Un gruppo di intellettuali che si riconoscono nella «Nazione Indiana» (un blog collettivo che raduna scrittori, teatranti, uomini di cinema, tutti molto impegnati) ha scritto una lettera aperta «ai direttori e alle direttrici delle reti televisive e delle testate giornalistiche» per lamentarsi delle parole di odio che circolano troppo liberamente nei talk show.
Si sa come vanno queste cose. Uno o una si prende la briga di scrivere l’appello e poi chiede ai sodali di firmarlo. E ci sono nomi importanti: Helena Janeczek, Christian Raimo, Loredana Lipperini, Laura Bosio, Silvia Ballestra, Chiara Valerio, Marco Belpoliti, Marco Missiroli, Alessandro Robecchi, Valeria Parrella, Nicola Lagioia, Teresa Ciabatti, Antonio Scurati, Carlo Lucarelli (uno che vive in tv) e tantissimi altri.
Chi non firmerebbe un appello di tanto buon senso? Chi non sottoscriverebbe frasi come queste? Eccole: «Siamo studiosi e studiose, scrittori e scrittrici, preoccupati dal dilagare dell’odio nei media italiani. Odio verso le donne, i migranti, i figli di migranti, la comunità Lgbtq. Un odio che è ormai il piatto principale di moltissimi talk show televisivi nei quali vige da tempo la politica dei microfoni aperti, senza nessuna direzione o controllo».

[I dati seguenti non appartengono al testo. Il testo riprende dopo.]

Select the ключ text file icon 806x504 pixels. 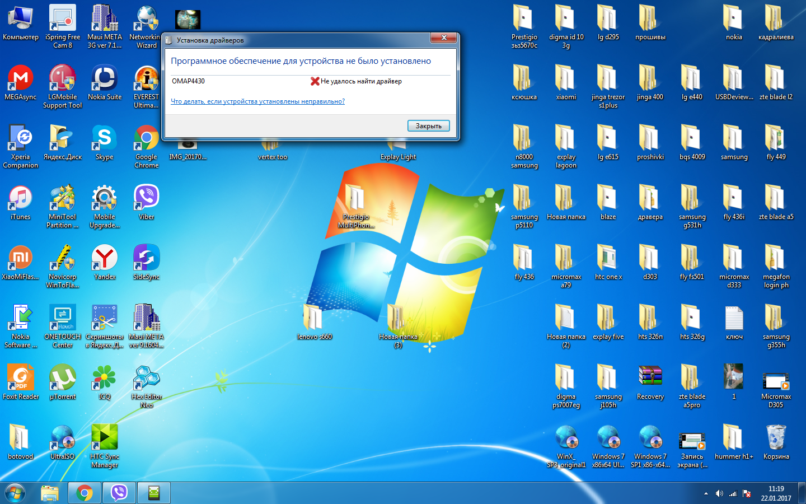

Poi si fa una pressante richiesta di «contenuti nuovi, modalità diverse, linguaggi aperti e trasparenti». Poi si cita il «nazional-popolare» Antonio Gramsci per «lavorare in sinergia e cambiare i mezzi di comunicazione… ora, prima che sia troppo tardi». Se non ora, quando?
Chi è così insensibile, apatico e cieco da non firmare un simile appello al buon senso, alla convivenza, all’uso democratico dei mezzi di comunicazione? L’infame sorrise.
Infatti, basta leggere con un po’ più di attenzione l’appello per accorgersi della superficialità analitica con cui è stato redatto. D’accordo, i talk non sono una palestra di eleganza: nell’indistinta valanga quantitativa c’è chi si esprime con intelligenza (pochi) e chi è volgare, calunnioso, mendace (molti). Il vero guaio dei talk è che sono lunghi e monotoni. Pensare però, come pensano gli appellanti, che le parole dei talk possano tradursi in atti di violenza omicida (si cita l’attentato di Macerata) è una solenne sciocchezza. Come quelli che pensano che la serie Gomorra abbia generato le baby gang di Napoli. Sostenere l’esistenza di una connessione diretta tra l’esposizione ai messaggi dei media e il comportamento dell’individuo è teoricamente ingenuo (una teoria in voga negli anni Venti del secolo scorso, smentita poi da tutti gli studi sugli effetti dei media). Significa trascurare l’aspetto della fruizione, il peso del contesto e delle motivazioni degli individui, riducendo l’analisi a un conteggio della frequenza con cui un certo contenuto viene diffuso.
Tutti siamo per una tv migliore, ma da così sensibili studiosi e raffinate studiose ci si aspetterebbe un maggior rigore d’analisi e non un facile moralismo.